A quel punto l’unica protezione diventa una leggenda popolare, raccontata per dissuadere i giovani dall’intrufolarsi nella costruzione ormai diroccata. In dialetto “U moliternese, ‘u munacieddu: “Uno spirito
burlone – racconta Giuseppe Cassino, esperto di storia locale – che prendeva in giro le persone, più che nuocergli. Qualcuno ha giurato di averlo visto affacciato alle finestre, altri dicono di averlo toccato, altri ancora lo descrivono come un munacieddu a sette capozzole”.
Questa storia di fantasia regge fino agli anni ’60, quando il Comune acquista la struttura per la cifra simbolica di mille lire.
Seguono diversi interventi di consolidamento e restauro per restituire ai moliternesi il loro simbolo e bene più importante. Oggi, sebbene alcune aree siano ancora inagibili, le visite sono consentite previa prenotazione.
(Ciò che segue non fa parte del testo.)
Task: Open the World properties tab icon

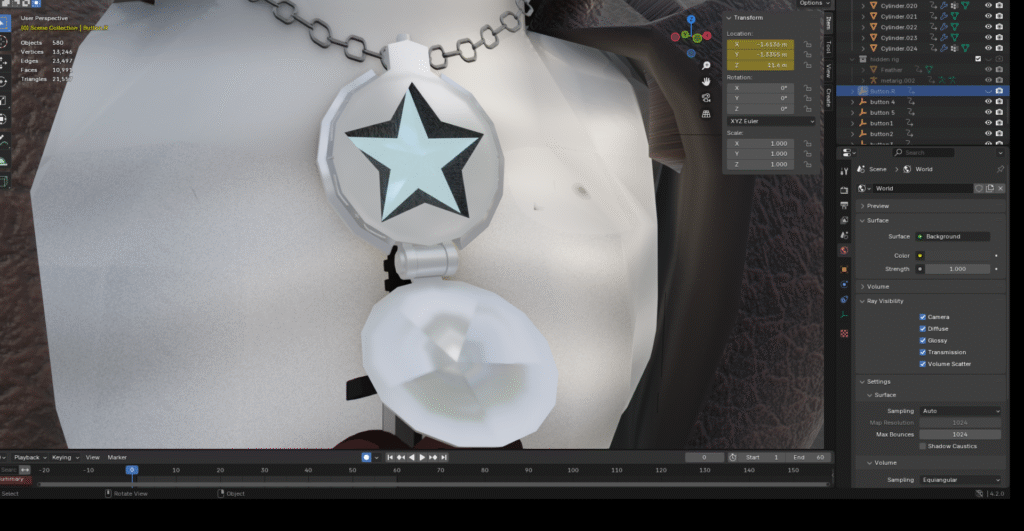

“A mio modesto parere – aggiunge Cassino la storia del castello si lega a quella del nostro canestrato IGP. Non dimentichiamo che la famiglia dei Brayda proveniva dalle zone di Asti, Alba, Bra, conosciute come produttrici di formaggi eccellenti.
Giunti a Moliterno, avranno di sicuro avuto al seguito casari e agricoltori, che qui hanno trovato pecore e capre, a differenza delle mucche dei loro territori. È possibile che la produzione di pecorino sia iniziata proprio in questo modo”.